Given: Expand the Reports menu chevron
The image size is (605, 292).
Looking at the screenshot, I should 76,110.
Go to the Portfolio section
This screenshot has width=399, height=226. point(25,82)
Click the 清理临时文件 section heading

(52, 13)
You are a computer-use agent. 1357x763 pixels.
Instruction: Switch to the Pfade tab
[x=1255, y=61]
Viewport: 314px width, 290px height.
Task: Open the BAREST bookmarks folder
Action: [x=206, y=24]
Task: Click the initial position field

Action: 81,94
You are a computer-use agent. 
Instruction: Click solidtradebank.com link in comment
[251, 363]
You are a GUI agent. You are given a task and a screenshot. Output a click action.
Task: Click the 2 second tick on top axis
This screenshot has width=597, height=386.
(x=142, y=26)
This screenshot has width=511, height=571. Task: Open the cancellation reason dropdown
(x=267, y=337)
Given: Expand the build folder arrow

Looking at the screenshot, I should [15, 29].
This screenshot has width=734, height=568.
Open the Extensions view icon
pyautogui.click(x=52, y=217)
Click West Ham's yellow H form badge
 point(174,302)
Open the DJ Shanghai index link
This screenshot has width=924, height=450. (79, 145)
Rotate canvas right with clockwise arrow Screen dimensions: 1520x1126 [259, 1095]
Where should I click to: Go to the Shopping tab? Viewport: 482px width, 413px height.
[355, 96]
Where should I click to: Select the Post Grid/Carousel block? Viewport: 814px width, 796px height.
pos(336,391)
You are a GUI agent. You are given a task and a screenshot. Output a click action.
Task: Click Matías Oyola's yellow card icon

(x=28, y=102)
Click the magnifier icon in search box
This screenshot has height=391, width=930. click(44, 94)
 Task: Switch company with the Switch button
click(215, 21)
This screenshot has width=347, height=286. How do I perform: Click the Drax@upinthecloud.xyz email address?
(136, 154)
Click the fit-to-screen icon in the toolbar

Task requirements — Would you give the listing again, word for word?

Your response —
Given: Expand the Reports menu chevron
The image size is (605, 292).
Looking at the screenshot, I should 76,110.
Go to the Portfolio section
This screenshot has width=399, height=226. point(25,82)
Click the 清理临时文件 section heading

(52, 13)
You are a computer-use agent. 1357x763 pixels.
Instruction: Switch to the Pfade tab
[x=1255, y=61]
Viewport: 314px width, 290px height.
Task: Open the BAREST bookmarks folder
Action: [x=206, y=24]
Task: Click the initial position field

Action: 81,94
You are a computer-use agent. 
Instruction: Click solidtradebank.com link in comment
[251, 363]
You are a GUI agent. You are given a task and a screenshot. Output a click action.
Task: Click the 2 second tick on top axis
This screenshot has width=597, height=386.
(x=142, y=26)
This screenshot has width=511, height=571. Task: Open the cancellation reason dropdown
(x=267, y=337)
Given: Expand the build folder arrow

Looking at the screenshot, I should [15, 29].
This screenshot has width=734, height=568.
Open the Extensions view icon
pyautogui.click(x=52, y=217)
Click West Ham's yellow H form badge
 point(174,302)
Open the DJ Shanghai index link
This screenshot has width=924, height=450. (79, 145)
Rotate canvas right with clockwise arrow Screen dimensions: 1520x1126 [259, 1095]
Where should I click to: Go to the Shopping tab? Viewport: 482px width, 413px height.
[355, 96]
Where should I click to: Select the Post Grid/Carousel block? Viewport: 814px width, 796px height.
pos(336,391)
You are a GUI agent. You are given a task and a screenshot. Output a click action.
Task: Click Matías Oyola's yellow card icon

(x=28, y=102)
Click the magnifier icon in search box
This screenshot has height=391, width=930. click(44, 94)
 Task: Switch company with the Switch button
click(215, 21)
This screenshot has width=347, height=286. How do I perform: Click the Drax@upinthecloud.xyz email address?
(136, 154)
Click the fit-to-screen icon in the toolbar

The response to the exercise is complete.